Which Employers Are Covered?
Employers who make, import or export consumer products,1 including manufacturers, private labelers, distributors and retailers are affected. Employees of those entities are protected by the Act’s whistleblower protections. Thus, a large number of workers – estimated at 20 million – are protected against retaliation for their whistleblowing and related activities.
What Types of Whistleblowing Activities Are Protected?
The Act extends well beyond employees who blow the whistle by contacting the authorities regarding a hazardous product. It also protects an employee who, in the ordinary course of the workday, reports information to management relating to any violation of – or any act or omission the employee “reasonably believes” to be a violation of – any provision of the Act, or any other law enforced by the Consumer Product Safety Commission. In short, an employee is protected if he or she speaks out at work about a product safety issue or the sufficiency of a label. Apart from protecting employees who report potential hazards in the ordinary course of the workday, the Act also protects employees who testify in proceedings, assist or participate in proceedings, or object to or refuse to participate in any assigned task that the employee reasonably believes to be a violation of the Act or another law enforced by the Commission.
Essentially, the Act protects from discrimination or retaliation the employee who speaks out about any aspect of a product’s safety. The employee does not need to be right about what he or she says about the product, and need only report information that he or she “reasonably believes” to be a violation of a provision of the Act or any other law enforced by the Commission.
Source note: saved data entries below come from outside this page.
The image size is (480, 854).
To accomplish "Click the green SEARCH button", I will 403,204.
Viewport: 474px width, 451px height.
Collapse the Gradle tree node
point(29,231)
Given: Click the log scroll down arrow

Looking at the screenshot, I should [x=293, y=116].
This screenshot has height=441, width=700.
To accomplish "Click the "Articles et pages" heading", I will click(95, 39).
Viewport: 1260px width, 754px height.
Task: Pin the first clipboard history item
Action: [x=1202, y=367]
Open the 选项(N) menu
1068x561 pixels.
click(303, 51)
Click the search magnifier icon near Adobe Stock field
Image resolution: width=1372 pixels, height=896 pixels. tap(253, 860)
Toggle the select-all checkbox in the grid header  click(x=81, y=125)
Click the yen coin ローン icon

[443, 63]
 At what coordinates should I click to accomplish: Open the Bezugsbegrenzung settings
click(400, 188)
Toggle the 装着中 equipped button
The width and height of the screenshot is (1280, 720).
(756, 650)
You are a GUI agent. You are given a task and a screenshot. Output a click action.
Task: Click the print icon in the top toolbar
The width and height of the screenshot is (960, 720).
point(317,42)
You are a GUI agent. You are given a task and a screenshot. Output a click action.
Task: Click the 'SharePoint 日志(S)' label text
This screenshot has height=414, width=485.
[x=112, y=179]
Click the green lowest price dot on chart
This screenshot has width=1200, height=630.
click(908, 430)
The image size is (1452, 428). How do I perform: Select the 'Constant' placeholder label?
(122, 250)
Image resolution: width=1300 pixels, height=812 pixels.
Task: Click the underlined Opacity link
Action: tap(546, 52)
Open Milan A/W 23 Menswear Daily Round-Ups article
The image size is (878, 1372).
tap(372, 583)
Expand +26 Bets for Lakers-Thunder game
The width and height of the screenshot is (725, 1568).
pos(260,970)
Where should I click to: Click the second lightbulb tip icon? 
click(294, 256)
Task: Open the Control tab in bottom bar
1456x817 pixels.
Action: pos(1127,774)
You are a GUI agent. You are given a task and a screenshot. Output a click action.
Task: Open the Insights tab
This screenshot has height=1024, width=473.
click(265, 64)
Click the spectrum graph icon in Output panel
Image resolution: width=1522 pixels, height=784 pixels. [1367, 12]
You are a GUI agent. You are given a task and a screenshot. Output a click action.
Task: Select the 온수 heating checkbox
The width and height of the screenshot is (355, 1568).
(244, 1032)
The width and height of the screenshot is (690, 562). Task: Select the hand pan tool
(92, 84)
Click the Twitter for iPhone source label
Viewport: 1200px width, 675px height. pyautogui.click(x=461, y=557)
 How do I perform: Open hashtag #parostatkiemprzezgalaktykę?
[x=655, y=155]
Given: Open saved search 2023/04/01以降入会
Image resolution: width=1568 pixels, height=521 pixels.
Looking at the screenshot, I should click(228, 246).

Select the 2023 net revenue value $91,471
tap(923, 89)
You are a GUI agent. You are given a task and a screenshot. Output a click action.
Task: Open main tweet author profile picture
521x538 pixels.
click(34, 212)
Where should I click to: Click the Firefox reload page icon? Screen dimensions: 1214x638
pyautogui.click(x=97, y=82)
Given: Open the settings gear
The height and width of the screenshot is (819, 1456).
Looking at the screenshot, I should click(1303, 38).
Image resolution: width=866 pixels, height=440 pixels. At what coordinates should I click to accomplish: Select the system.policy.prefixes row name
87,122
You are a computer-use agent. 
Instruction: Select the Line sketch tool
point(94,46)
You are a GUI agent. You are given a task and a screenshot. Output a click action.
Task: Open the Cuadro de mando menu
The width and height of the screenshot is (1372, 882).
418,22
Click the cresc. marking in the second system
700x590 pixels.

What Types of Employer Retaliation Are Prohibited?
The Act prohibits an employer from discharging an employee or discriminating against an employee with respect to compensation, terms, conditions or privileges of employment. It does not appear that an employee must show a tangible job detriment to establish liability. On its face, the Act prohibits any type of retaliatory behavior affecting terms or conditions of employment.
How Are the Whistleblower Protections Enforced?
The enforcement provisions track other federal whistleblower laws enforced by OSHA. A person who believes that he or she has been discriminated against may, not later than 180 days after an alleged violation occurs, file a complaint with the appropriate OSHA office, which will investigate the complaint on behalf of the Secretary of Labor. After affording the employer an opportunity to submit a written response, including statements from witnesses, OSHA will initiate an investigation and determine whether there is “reasonable cause” to believe that the complaint has merit. Following the investigation, OSHA will give the parties written notification of its findings, and if the OSHA investigator concludes that there is reasonable cause, the findings will include a “preliminary order” providing relief, including possible reinstatement. Other remedies include back pay, compensatory damages, and all costs and expenses, including attorneys’ and expert witness fees, reasonably incurred. So without a hearing, the employee can be restored to his or her job.
If the Secretary finds a complaint is frivolous or brought in bad faith, the employer may be awarded a reasonable attorneys’ fee not to exceed a token amount: $1,000. While a party can file objections within 30 days to force a hearing, the filing of such objections does not stay any reinstatement remedy contained in the preliminary order. If objections are filed, the hearing is conducted “expeditiously.” If objections are not filed, the preliminary order becomes final. After a hearing before an administrative law judge, the parties can seek review before the Department of Labor Administrative Review Board.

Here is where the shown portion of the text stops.